Try it
When you reach the line containing "The width and", start transcribing exactly and continue through the last line of the data, skipping every picture.

= = = = =

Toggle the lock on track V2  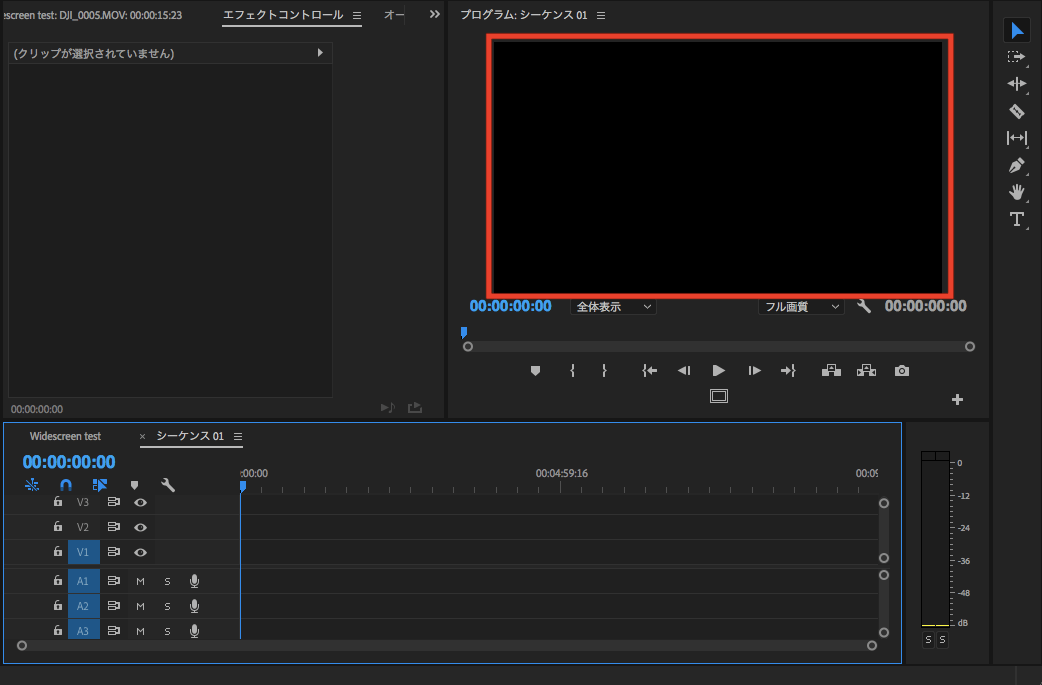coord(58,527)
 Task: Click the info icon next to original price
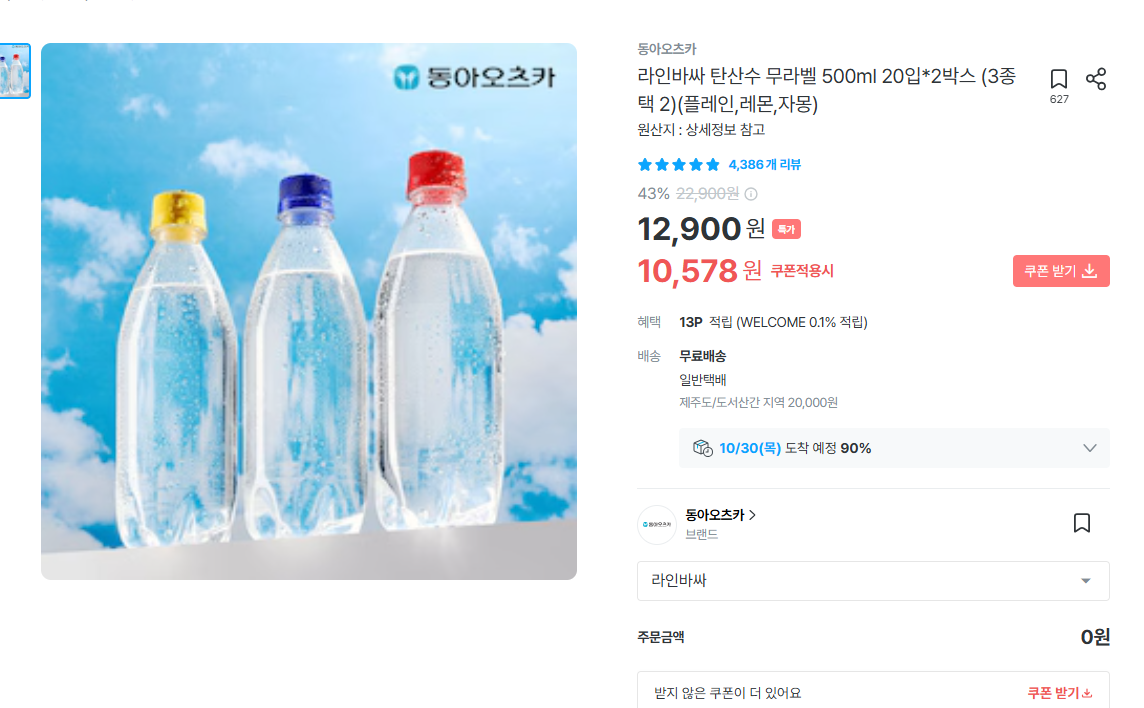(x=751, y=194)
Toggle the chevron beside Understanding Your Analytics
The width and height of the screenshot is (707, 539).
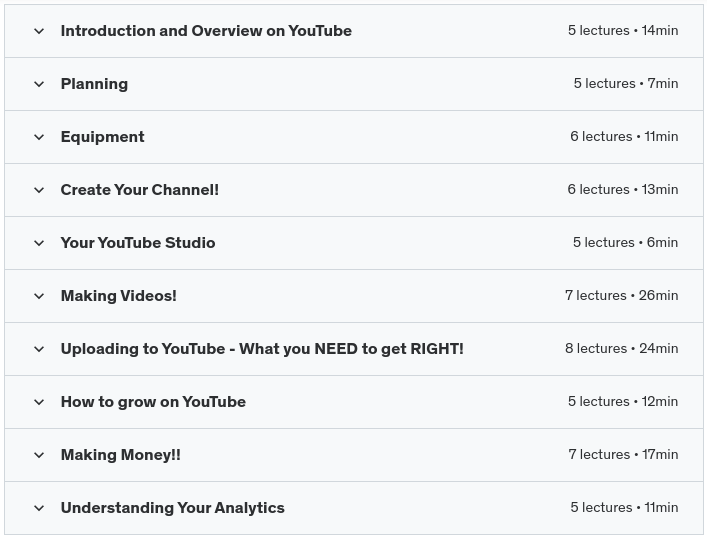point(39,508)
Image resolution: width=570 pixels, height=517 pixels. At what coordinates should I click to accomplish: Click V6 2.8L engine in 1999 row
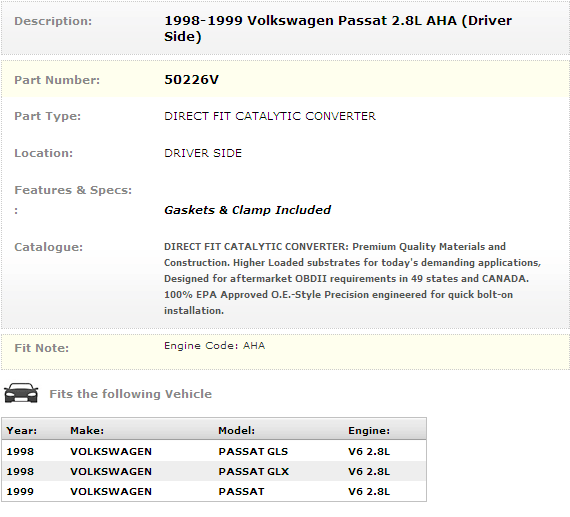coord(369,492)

= = = = =

Answer area
The width and height of the screenshot is (707, 539).
point(39,508)
Image resolution: width=570 pixels, height=517 pixels. At what coordinates should I click to accomplish: Click V6 2.8L engine in 1999 row
coord(369,492)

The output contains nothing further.